Compost. Finally.


Calgary has decided to boldly go where other cities began going 30 years ago.

Last week city council gave the green light for green waste bins to join now ubiquitous black and blue carts in a pilot compost project.

Beginning in March 2012, 7,500 households will receive carts in which to toss food and yard waste. Surveys conducted for a city report on food and yard waste found 83 per cent support for a compostable waste program such as this.

Blair Riddle, spokesman for the city’s Waste and Recycling Services, says they are still assessing bids from companies eager to process the waste. That selection will determine what can be composted during the pilot. Riddle says the city would like a plant that can process meat and dairy, but poop is still up in the air.

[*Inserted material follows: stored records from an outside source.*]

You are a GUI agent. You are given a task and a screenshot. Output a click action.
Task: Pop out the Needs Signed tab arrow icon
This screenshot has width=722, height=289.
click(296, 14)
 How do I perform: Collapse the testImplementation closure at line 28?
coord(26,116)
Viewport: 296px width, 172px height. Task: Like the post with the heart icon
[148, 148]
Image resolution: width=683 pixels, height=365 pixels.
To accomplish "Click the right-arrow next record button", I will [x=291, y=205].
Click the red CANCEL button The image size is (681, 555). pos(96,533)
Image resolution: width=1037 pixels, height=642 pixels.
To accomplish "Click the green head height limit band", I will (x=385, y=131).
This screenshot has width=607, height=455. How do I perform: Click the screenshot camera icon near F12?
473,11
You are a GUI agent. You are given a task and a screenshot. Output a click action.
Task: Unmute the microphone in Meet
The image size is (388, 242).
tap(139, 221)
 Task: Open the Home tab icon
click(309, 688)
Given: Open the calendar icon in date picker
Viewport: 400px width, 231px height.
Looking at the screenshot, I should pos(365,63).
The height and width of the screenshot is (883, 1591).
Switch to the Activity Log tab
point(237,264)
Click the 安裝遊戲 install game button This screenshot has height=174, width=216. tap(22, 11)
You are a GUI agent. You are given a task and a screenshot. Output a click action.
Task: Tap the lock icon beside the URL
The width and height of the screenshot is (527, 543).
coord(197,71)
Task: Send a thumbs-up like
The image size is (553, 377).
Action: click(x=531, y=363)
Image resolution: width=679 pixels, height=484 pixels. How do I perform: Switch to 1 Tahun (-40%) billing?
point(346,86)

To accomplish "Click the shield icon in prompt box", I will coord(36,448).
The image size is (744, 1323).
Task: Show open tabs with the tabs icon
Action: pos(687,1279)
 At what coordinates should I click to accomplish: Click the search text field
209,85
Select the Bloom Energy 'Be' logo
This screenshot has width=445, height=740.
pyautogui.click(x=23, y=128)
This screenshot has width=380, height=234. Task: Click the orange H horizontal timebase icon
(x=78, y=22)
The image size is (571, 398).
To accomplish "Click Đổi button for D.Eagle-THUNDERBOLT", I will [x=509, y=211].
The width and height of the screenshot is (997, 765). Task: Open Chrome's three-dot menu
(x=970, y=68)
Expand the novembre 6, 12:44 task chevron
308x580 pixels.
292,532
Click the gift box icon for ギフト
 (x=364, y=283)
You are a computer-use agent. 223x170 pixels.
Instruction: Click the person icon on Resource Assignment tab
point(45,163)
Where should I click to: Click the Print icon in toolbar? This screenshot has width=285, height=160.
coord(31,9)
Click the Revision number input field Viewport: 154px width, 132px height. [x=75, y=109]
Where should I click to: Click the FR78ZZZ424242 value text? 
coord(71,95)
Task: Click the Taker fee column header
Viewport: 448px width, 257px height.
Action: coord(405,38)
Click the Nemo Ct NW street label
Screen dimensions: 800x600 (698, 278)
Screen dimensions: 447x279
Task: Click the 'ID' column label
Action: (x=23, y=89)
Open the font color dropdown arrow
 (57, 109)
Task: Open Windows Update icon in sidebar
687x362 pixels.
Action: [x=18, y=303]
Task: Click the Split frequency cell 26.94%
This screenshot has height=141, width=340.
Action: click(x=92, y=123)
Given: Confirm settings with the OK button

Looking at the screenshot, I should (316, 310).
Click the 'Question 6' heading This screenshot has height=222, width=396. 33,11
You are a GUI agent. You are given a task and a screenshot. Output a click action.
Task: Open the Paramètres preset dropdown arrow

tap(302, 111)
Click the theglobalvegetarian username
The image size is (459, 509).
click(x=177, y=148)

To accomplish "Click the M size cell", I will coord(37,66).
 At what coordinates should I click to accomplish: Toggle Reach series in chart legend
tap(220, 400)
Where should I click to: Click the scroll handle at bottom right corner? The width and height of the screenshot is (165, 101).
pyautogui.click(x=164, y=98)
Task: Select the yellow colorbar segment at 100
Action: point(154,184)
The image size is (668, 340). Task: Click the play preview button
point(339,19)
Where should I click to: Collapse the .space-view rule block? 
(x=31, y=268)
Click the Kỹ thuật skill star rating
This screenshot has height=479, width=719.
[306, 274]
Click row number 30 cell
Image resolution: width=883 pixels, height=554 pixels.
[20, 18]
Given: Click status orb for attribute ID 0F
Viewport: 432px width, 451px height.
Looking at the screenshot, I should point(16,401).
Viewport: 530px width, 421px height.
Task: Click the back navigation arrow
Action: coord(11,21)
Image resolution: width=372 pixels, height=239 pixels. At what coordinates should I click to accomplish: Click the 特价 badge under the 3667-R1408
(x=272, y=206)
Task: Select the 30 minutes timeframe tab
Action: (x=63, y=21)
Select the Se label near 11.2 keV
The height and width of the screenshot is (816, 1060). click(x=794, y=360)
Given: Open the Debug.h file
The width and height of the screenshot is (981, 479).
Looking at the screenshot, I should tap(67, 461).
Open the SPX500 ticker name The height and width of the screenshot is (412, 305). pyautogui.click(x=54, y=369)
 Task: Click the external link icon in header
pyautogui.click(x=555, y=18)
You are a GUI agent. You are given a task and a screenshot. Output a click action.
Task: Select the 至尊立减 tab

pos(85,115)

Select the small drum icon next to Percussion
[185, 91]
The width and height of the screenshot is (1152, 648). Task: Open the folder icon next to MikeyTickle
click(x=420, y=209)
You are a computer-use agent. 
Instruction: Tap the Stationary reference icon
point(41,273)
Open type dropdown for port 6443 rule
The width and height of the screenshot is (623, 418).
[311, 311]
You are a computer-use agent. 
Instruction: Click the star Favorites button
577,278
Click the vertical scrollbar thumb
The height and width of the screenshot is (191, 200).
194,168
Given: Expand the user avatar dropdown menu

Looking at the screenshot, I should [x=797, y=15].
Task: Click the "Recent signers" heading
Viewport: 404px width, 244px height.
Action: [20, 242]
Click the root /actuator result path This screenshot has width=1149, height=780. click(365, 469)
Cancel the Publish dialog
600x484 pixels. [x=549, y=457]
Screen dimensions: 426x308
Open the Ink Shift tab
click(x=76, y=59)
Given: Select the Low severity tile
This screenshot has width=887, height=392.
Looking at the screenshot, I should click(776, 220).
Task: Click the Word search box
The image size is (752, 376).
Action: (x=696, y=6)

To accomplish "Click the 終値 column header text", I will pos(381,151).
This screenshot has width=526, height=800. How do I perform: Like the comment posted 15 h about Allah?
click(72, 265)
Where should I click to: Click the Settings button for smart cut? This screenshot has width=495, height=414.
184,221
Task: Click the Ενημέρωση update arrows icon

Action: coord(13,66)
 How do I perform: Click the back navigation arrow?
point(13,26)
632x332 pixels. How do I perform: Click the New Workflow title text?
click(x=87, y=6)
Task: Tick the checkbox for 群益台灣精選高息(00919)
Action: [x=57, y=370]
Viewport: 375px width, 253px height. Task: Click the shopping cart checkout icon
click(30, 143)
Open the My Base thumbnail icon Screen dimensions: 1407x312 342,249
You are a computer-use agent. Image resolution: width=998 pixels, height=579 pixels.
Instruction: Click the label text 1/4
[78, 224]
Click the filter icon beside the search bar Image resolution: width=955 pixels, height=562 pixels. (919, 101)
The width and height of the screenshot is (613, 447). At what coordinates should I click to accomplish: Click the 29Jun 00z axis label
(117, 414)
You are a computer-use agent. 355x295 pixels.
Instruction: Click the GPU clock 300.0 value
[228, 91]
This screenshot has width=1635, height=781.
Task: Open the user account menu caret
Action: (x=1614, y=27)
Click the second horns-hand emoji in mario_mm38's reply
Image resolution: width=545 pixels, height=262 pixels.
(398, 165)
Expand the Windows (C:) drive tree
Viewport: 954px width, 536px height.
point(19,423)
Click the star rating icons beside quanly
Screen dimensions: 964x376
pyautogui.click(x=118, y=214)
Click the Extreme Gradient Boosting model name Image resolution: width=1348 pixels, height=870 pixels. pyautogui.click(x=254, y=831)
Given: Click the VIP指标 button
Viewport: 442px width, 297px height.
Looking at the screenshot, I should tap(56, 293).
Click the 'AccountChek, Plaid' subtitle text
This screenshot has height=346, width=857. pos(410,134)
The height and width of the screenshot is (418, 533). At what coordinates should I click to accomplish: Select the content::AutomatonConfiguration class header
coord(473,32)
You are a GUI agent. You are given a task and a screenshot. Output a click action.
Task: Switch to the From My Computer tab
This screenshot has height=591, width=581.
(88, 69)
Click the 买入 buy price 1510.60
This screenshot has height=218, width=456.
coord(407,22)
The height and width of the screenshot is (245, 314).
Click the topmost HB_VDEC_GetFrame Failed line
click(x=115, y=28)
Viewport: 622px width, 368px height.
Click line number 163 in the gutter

Riddle says the city has been subsidizing the purchase of backyard compost bins for a number of years, but research showed 60 per cent of compostable waste was still going to the dump.

‘In order to really make a big impact to divert that material from landfills, you have to make it more convenient and accessible, and allow a broader range of materials than people can currently compost in the backyard.”

The benefits are a reduction in methane gas (which forms in greater volumes in landfills than compost), longer life-spans for landfills, and lots of dirt for Calgarians.

‘The long-range plan is that what’s produced is a marketable product,” says Riddle.

Calgary’s current Waste and Recycling budget is approximately $125 million. Once the composting facility is built the compost program is anticipated to cost between $15 million and $19 million. If all goes well with the pilot, roadside compost pick up will go city-wide between 2015 and 2017.


Comments: 4

officematt2002 wrote:

So it will cost $15-$19MM but the City will tax the good people of Calgary in the range of $20-$30MM to cover 'their' costs.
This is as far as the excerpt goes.